--- REQUIREMENT ---
For the listing below, output exactly the lines from the line with "Screen dimensions: 1191x782" up to and including the line with "Given: Switch to the Markets tab", and no other lines.

*** SOURCE DATA Section Begins ***

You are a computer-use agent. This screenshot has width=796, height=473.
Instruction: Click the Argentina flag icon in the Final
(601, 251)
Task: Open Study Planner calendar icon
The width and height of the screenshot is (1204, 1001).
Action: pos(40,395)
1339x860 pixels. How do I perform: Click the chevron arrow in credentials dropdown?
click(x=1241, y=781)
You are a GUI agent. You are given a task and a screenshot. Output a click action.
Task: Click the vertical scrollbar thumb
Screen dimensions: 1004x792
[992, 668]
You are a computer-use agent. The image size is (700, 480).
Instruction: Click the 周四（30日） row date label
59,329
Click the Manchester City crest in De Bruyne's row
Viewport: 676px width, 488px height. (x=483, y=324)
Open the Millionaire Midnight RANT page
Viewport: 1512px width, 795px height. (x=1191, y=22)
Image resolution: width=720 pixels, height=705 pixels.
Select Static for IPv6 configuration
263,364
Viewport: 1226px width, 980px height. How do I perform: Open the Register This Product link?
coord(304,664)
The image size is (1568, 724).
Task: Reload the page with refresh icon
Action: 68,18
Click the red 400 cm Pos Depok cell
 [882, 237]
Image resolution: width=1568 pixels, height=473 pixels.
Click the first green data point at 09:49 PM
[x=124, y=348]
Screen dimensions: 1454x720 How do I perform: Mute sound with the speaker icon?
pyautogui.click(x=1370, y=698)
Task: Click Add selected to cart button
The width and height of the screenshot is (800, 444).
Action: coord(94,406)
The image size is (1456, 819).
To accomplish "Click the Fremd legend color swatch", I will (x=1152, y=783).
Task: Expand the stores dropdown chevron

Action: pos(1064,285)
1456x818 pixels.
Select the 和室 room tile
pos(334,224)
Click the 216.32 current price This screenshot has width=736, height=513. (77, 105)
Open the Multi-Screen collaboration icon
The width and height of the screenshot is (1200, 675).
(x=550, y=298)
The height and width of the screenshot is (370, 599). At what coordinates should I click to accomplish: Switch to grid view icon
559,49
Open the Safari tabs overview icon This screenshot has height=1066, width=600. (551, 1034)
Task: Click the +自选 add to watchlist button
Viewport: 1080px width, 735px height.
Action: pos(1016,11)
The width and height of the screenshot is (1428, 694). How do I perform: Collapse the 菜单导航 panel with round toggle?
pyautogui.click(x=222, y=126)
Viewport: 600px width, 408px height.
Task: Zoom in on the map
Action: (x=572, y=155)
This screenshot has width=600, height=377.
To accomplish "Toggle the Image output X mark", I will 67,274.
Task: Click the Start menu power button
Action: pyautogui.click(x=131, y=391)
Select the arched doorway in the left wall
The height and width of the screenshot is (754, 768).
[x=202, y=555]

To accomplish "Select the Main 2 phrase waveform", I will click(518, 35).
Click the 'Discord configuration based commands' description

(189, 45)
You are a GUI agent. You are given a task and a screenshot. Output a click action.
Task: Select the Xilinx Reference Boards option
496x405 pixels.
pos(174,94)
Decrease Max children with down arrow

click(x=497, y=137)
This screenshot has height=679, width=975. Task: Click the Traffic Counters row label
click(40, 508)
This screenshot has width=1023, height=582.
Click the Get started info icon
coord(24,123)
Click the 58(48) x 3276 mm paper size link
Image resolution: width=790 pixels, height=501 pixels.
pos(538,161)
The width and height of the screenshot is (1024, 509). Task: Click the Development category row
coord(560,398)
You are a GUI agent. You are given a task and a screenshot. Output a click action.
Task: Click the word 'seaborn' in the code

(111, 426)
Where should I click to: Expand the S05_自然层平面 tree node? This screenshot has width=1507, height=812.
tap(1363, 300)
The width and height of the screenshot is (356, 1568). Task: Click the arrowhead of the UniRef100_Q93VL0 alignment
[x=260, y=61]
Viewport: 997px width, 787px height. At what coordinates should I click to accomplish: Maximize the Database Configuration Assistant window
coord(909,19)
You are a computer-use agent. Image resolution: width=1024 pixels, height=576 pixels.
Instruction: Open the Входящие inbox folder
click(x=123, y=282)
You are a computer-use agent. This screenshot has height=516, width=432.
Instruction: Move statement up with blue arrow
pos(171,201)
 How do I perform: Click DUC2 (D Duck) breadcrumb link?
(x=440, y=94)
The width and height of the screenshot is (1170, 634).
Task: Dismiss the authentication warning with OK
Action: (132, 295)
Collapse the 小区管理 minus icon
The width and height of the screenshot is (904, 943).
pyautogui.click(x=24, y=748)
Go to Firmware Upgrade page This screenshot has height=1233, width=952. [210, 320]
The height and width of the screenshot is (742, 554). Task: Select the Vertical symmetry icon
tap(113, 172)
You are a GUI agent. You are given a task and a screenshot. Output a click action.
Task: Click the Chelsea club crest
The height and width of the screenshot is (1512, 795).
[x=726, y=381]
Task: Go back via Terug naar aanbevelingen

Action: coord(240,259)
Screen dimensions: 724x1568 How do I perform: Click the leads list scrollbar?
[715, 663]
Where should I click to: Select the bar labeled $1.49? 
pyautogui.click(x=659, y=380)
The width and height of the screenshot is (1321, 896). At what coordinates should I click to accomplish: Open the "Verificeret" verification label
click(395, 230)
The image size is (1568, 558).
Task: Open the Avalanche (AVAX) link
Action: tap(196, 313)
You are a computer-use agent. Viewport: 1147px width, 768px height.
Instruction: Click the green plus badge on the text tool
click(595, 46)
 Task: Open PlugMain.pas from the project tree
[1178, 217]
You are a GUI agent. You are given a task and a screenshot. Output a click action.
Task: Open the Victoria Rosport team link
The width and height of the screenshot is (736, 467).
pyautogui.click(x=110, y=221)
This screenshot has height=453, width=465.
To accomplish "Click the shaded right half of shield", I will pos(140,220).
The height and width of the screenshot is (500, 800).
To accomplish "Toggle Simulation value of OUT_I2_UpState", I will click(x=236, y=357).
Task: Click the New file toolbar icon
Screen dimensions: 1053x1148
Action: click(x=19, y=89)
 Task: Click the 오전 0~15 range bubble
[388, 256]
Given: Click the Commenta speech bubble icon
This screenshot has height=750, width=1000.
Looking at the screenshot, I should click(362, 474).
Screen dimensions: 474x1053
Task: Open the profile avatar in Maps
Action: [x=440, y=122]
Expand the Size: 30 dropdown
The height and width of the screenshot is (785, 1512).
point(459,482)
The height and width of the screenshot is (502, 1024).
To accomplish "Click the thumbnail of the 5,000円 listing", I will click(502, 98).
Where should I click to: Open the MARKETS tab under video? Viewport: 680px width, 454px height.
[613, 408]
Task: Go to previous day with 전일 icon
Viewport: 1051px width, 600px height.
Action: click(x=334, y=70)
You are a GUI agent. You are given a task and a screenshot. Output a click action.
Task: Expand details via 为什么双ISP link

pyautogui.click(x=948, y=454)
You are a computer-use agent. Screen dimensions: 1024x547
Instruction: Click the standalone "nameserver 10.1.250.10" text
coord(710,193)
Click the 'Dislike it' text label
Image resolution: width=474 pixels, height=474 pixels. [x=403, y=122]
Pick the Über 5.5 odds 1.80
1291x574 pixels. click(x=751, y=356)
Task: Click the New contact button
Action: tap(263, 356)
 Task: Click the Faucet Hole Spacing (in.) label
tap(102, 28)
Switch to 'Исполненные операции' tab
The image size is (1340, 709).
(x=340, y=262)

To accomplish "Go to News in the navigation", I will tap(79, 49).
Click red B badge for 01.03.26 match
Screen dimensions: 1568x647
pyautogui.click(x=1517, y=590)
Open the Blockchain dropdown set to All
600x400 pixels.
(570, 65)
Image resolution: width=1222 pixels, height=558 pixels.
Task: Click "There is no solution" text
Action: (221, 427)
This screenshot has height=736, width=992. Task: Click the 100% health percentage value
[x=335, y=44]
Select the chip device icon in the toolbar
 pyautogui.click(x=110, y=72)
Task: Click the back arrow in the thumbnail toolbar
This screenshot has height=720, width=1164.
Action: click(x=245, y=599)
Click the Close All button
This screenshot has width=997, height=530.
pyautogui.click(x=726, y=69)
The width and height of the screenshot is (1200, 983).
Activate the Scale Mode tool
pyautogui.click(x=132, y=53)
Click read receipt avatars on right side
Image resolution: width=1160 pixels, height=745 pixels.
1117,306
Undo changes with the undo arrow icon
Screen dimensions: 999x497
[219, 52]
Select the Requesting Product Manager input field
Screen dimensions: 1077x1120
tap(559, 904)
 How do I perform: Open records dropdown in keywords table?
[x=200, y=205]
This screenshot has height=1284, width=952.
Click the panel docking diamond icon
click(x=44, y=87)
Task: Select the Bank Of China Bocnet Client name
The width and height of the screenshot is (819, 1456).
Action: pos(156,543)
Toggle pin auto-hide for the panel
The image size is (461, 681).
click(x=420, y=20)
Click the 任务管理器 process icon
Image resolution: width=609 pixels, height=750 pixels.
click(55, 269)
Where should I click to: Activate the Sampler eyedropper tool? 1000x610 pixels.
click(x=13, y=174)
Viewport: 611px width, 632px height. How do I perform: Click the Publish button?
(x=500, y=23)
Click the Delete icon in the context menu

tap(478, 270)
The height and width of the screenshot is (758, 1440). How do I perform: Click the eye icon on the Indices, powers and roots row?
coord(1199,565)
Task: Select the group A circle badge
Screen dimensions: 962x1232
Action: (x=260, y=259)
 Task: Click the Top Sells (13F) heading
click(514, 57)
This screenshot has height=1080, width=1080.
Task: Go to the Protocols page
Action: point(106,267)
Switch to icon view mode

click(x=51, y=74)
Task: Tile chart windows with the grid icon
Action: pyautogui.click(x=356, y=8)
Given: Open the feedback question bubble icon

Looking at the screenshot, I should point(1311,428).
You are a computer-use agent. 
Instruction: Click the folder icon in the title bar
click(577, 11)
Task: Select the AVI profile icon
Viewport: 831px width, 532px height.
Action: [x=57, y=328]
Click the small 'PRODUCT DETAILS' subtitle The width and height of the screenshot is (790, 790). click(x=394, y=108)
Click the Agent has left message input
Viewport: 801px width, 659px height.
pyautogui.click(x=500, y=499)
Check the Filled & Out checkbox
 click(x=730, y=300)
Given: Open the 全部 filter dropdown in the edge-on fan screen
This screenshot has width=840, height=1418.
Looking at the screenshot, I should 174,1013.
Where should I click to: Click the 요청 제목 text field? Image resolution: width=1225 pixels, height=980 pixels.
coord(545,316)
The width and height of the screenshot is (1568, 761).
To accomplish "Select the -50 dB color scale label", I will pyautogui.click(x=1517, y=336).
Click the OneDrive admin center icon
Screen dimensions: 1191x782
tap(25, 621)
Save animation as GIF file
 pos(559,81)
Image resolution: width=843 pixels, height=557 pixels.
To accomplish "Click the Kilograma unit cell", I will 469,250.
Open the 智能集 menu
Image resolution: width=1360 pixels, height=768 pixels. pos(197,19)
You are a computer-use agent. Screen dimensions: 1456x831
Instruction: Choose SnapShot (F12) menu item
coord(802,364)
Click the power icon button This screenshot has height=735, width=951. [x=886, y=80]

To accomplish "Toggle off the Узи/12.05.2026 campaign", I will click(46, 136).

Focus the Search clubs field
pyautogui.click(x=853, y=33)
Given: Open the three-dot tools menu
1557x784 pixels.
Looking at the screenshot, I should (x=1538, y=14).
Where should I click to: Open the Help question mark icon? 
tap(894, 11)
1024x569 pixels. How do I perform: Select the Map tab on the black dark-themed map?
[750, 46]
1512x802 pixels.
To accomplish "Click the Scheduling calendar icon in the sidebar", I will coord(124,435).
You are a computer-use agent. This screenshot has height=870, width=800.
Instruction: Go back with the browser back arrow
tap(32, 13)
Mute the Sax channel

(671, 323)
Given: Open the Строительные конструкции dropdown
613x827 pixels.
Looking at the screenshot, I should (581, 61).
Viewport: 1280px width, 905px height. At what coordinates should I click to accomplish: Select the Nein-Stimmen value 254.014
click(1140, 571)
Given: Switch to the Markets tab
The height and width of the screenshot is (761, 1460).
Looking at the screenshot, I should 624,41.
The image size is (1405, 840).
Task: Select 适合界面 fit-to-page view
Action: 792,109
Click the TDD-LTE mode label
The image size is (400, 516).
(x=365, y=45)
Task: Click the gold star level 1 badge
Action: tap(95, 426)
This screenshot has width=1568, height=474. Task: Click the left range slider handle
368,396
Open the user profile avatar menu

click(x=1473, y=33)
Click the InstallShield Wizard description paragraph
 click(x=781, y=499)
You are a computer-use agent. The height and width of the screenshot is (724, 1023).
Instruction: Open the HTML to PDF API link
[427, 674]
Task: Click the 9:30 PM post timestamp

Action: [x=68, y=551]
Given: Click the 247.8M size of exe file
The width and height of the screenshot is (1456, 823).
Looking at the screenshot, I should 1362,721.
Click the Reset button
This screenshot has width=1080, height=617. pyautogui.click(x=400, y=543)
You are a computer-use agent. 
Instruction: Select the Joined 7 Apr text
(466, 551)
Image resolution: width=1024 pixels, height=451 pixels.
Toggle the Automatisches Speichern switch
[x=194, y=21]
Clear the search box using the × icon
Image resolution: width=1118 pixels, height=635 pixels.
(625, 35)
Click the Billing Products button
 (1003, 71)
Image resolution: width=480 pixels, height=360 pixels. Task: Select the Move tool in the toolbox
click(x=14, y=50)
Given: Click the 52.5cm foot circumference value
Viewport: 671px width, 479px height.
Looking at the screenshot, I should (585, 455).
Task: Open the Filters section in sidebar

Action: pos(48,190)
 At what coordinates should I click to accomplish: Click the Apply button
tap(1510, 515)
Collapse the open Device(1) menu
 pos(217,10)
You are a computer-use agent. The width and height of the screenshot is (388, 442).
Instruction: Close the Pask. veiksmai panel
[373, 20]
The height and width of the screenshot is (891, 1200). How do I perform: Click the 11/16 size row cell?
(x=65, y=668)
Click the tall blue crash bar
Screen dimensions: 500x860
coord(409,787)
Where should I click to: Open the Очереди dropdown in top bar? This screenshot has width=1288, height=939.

*** SOURCE DATA Section Ends ***

--- SOLUTION TO THIS PROBLEM ---
Screen dimensions: 1191x782
tap(25, 621)
Save animation as GIF file
 pos(559,81)
Image resolution: width=843 pixels, height=557 pixels.
To accomplish "Click the Kilograma unit cell", I will 469,250.
Open the 智能集 menu
Image resolution: width=1360 pixels, height=768 pixels. pos(197,19)
You are a computer-use agent. Screen dimensions: 1456x831
Instruction: Choose SnapShot (F12) menu item
coord(802,364)
Click the power icon button This screenshot has height=735, width=951. [x=886, y=80]

To accomplish "Toggle off the Узи/12.05.2026 campaign", I will click(46, 136).

Focus the Search clubs field
pyautogui.click(x=853, y=33)
Given: Open the three-dot tools menu
1557x784 pixels.
Looking at the screenshot, I should (x=1538, y=14).
Where should I click to: Open the Help question mark icon? 
tap(894, 11)
1024x569 pixels. How do I perform: Select the Map tab on the black dark-themed map?
[750, 46]
1512x802 pixels.
To accomplish "Click the Scheduling calendar icon in the sidebar", I will coord(124,435).
You are a computer-use agent. This screenshot has height=870, width=800.
Instruction: Go back with the browser back arrow
tap(32, 13)
Mute the Sax channel

(671, 323)
Given: Open the Строительные конструкции dropdown
613x827 pixels.
Looking at the screenshot, I should (581, 61).
Viewport: 1280px width, 905px height. At what coordinates should I click to accomplish: Select the Nein-Stimmen value 254.014
click(1140, 571)
Given: Switch to the Markets tab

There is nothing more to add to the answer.